Carrington explained that in addition to providing scholarships to Barbadian youth attending colleges and universities in Canada, the BBCA annually hosts the Barbados Charity Ball in Canada and the organisation will be celebrating its 10th year in 2013.
Honorary Consul for Barbados in South Carolina, Rhoda Green, collected the Minister’s Excellence and Achievement Award for her outstanding work in highlighting Barbados’ contribution to the Carolinas and Charleston. Green was instrumental in the establishment of Charles Towne Landing — a US$19 million museum devoted to showcasing the Barbados Carolinas connection.
The Special Award was presented to third generation Barbadian from Panama, Sheila Wilkinson, for her efforts in helping the Barbadian community and Barbadian visitors to Panama.

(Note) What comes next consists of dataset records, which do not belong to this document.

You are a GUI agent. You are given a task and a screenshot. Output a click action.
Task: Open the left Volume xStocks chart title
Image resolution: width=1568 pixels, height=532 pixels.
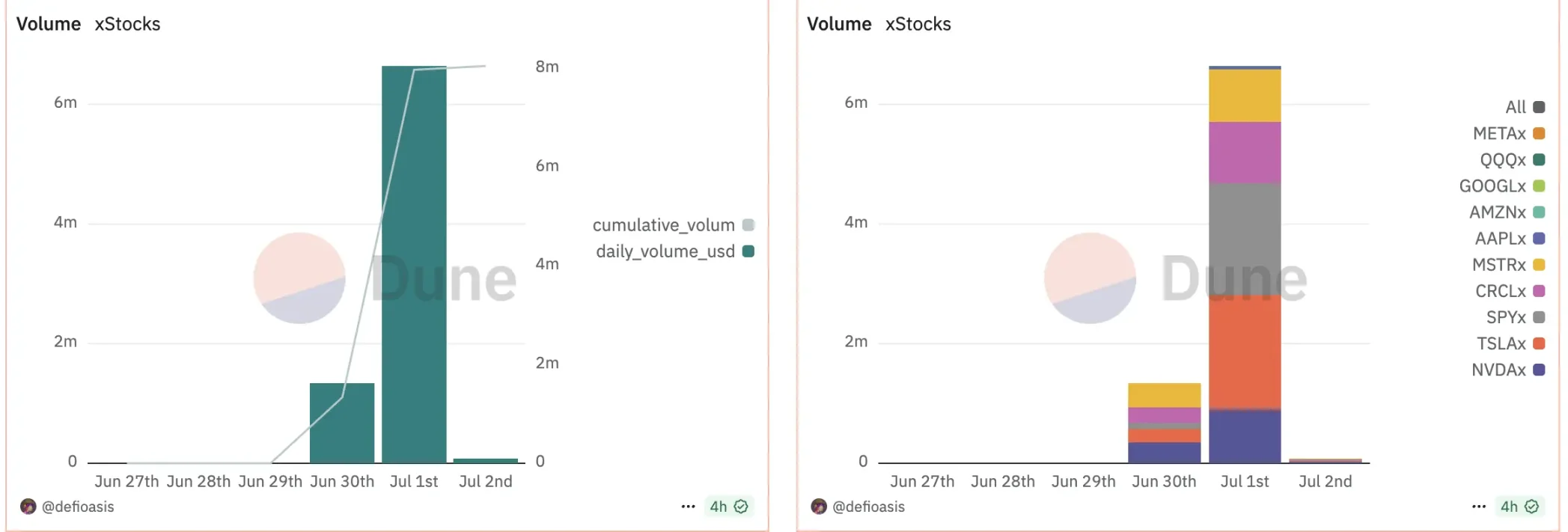(88, 24)
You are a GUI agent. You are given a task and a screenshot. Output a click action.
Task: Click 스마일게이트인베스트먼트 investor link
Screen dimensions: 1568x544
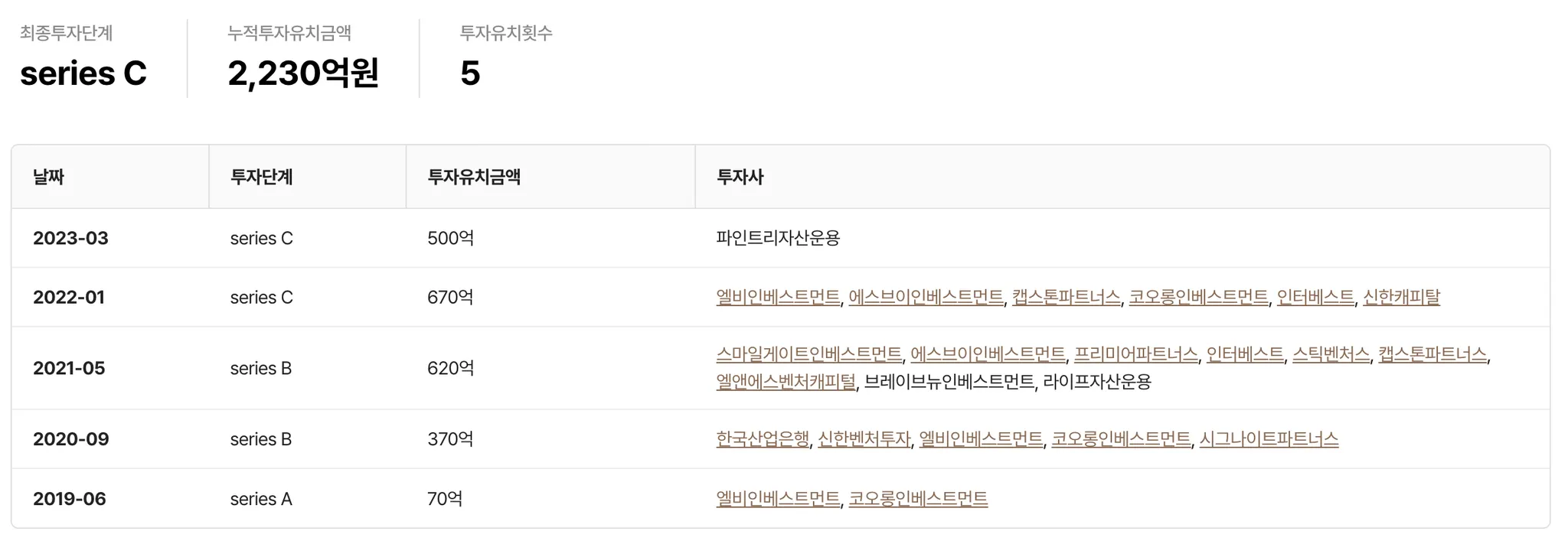(808, 354)
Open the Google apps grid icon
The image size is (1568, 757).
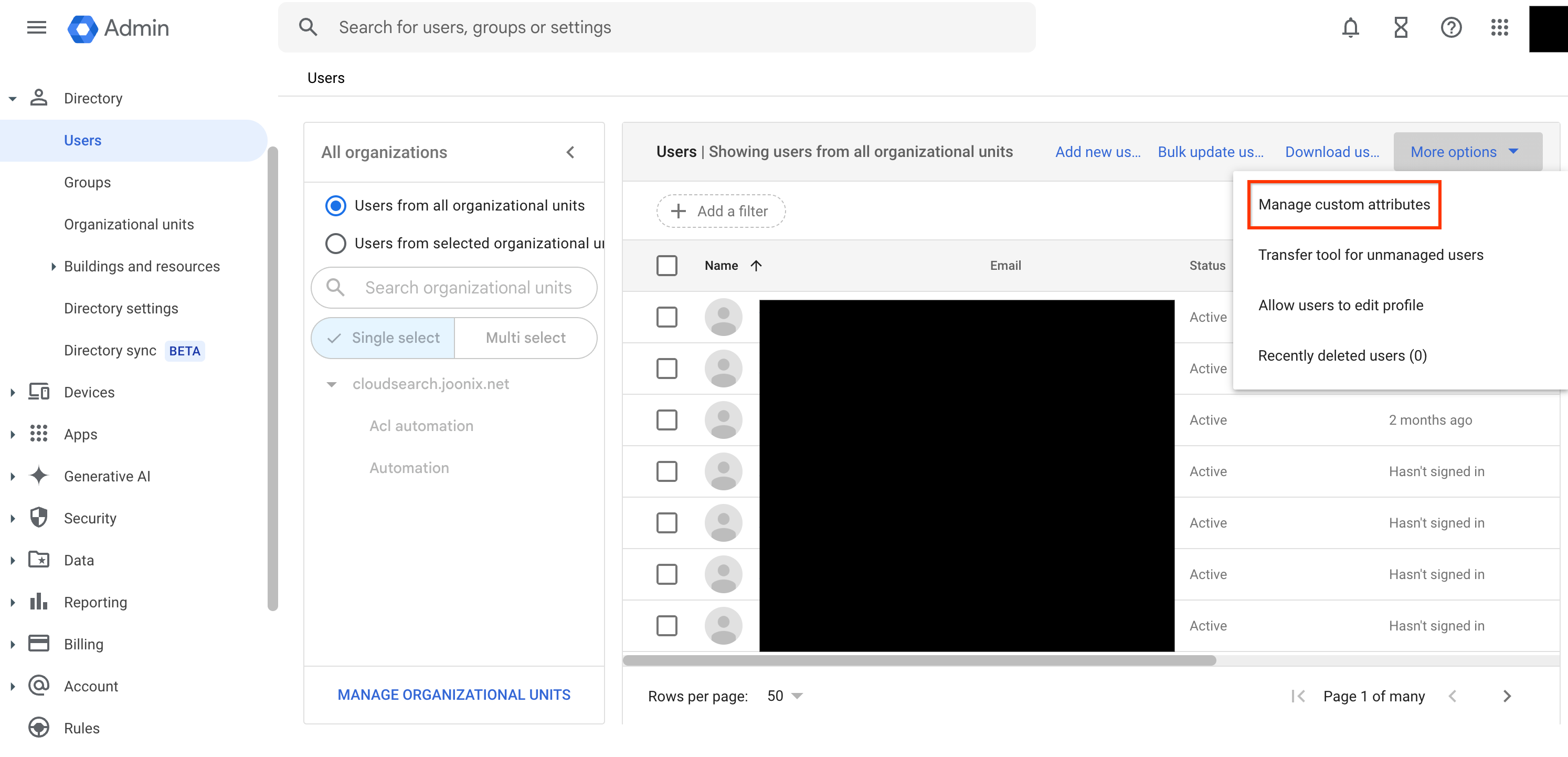pyautogui.click(x=1499, y=27)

“When Barbadians come to Panama, I make their hotel reservations and I don’t charge them anything. I pick people up at the airport, take them shopping, [and] I arrange tours for them.
I do this not only for Barbadians, but Jamaicans, Bahamians, … everybody tells people to call Sheila when they are visiting Panama,” she remarked.
Wilkinson outlined that this was her sixth trip to Barbados, and years ago she reconnected with her parents’ family on the island. Adding that 17 Barbadian descendants from Panama accompanied her to the BNC 2012, she said: “I didn’t go to the first Diaspora conference but this one was wonderful and informative. My interest has been awakened to do more and get our people together.”
However, she lamented: “In Panama [although] we are Latin American some people tend not to keep our [Barbadian] culture alive. We still cook cou-cou and [other] things like we would in Barbados. One problem is that most of the people are not making their children speak English.
“Our forefathers built the Canal, and if you [see] what those people went through to put us where we are today… We need to preserve our heritage, culture and keep families in contact with each other.”